### Task to carry out
Gather every line in the material below that contains the word "screenshot" and copy each one in full.

### Dataset excerpts
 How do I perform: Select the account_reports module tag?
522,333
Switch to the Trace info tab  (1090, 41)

--

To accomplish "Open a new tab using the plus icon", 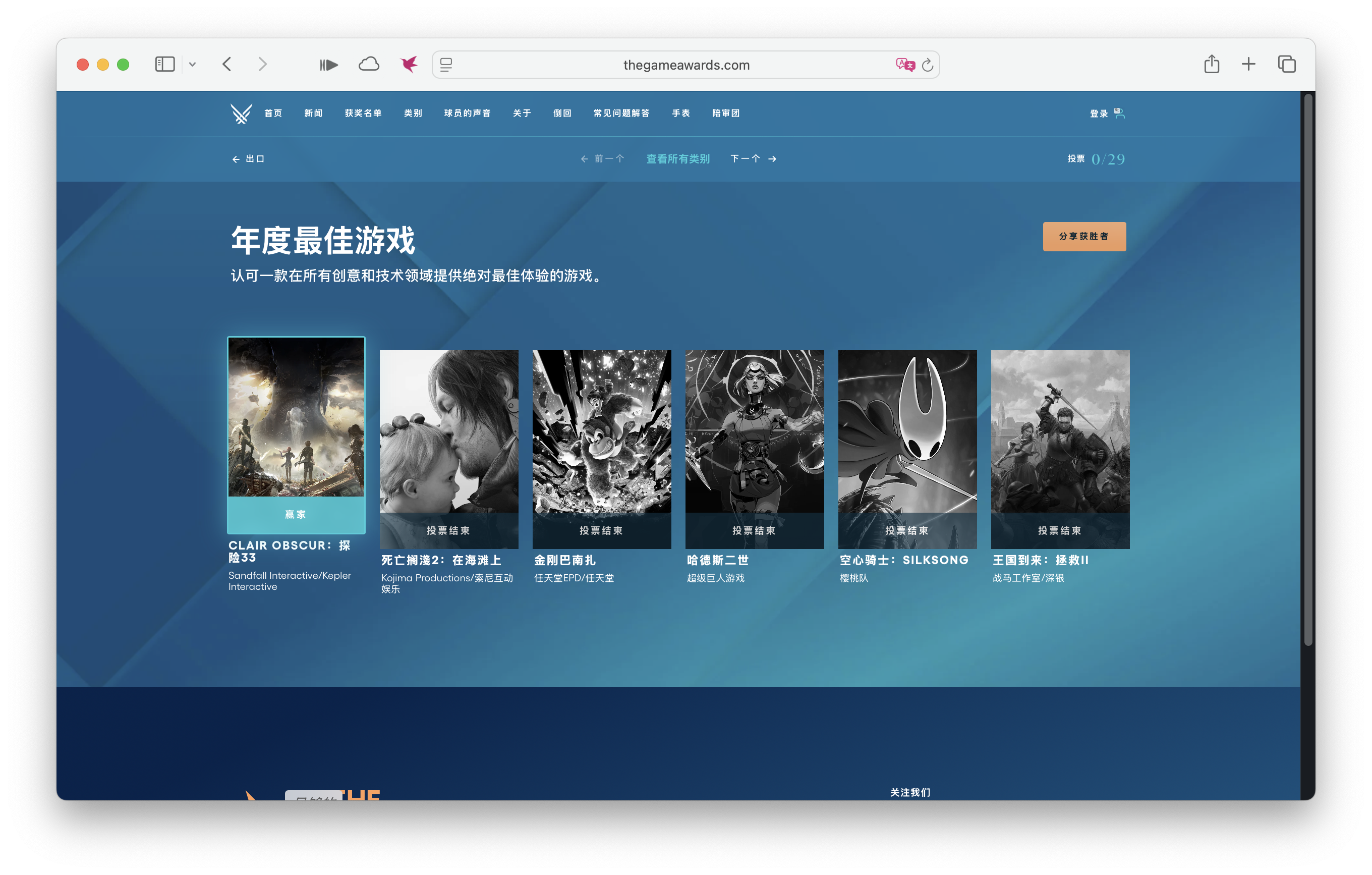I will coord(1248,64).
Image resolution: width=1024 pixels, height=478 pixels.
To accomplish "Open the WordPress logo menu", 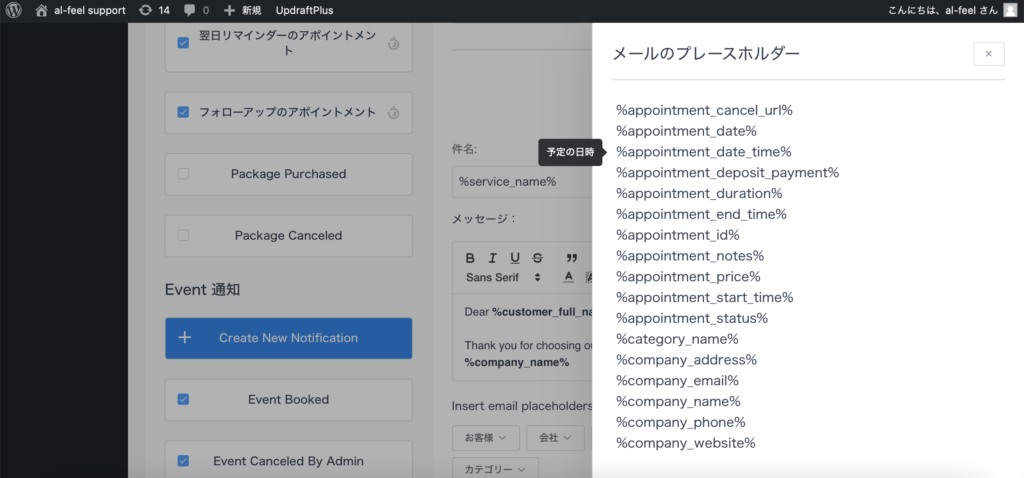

--

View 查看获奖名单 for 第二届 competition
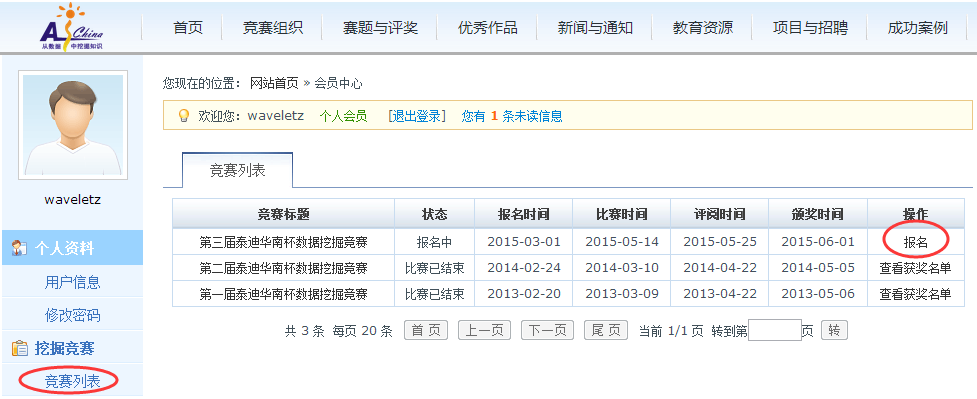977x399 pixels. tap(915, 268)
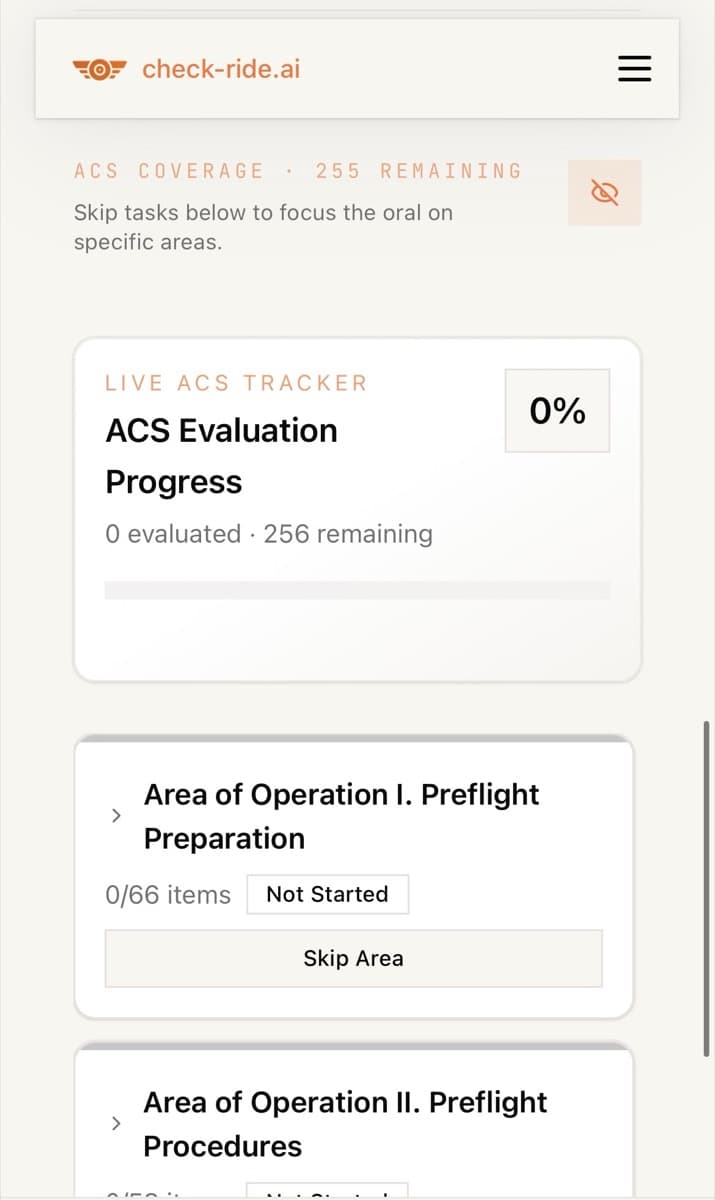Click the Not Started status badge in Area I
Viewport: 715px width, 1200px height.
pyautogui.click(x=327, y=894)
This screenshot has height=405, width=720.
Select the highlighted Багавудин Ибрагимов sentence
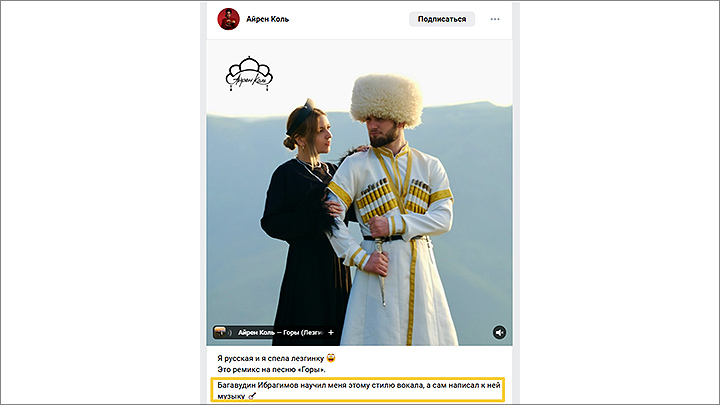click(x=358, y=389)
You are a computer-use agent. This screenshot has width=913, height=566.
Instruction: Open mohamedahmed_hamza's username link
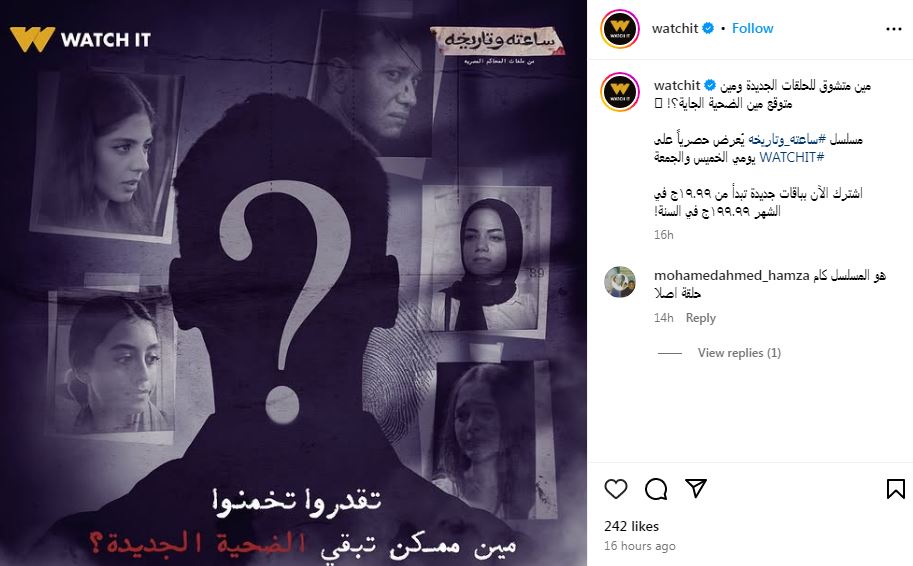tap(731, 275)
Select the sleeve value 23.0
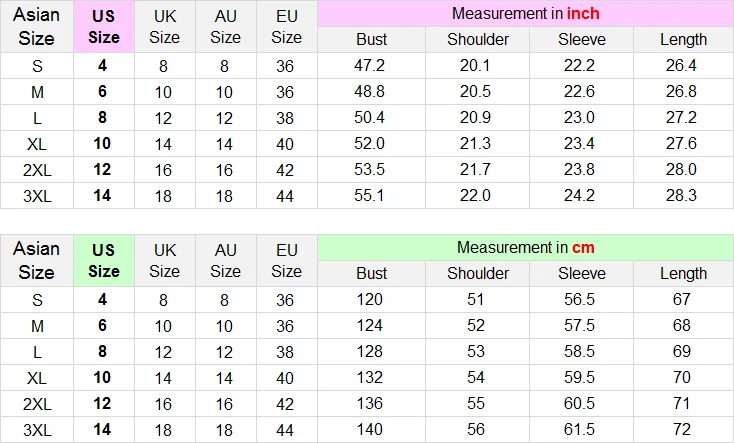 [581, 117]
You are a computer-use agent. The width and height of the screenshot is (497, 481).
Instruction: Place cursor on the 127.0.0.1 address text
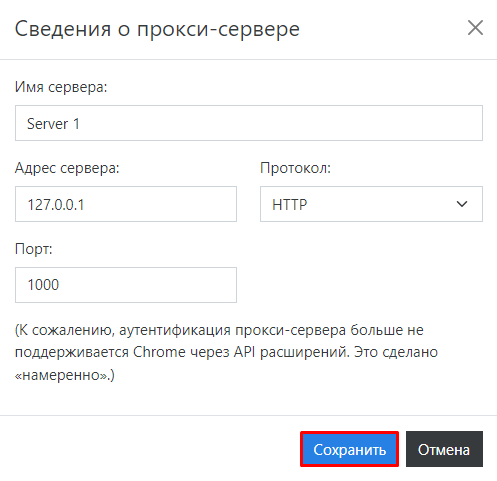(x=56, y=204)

### Task output
This screenshot has height=405, width=720.
You are a computer-use agent. This screenshot has width=913, height=566.
You are a computer-use agent. The width and height of the screenshot is (497, 481).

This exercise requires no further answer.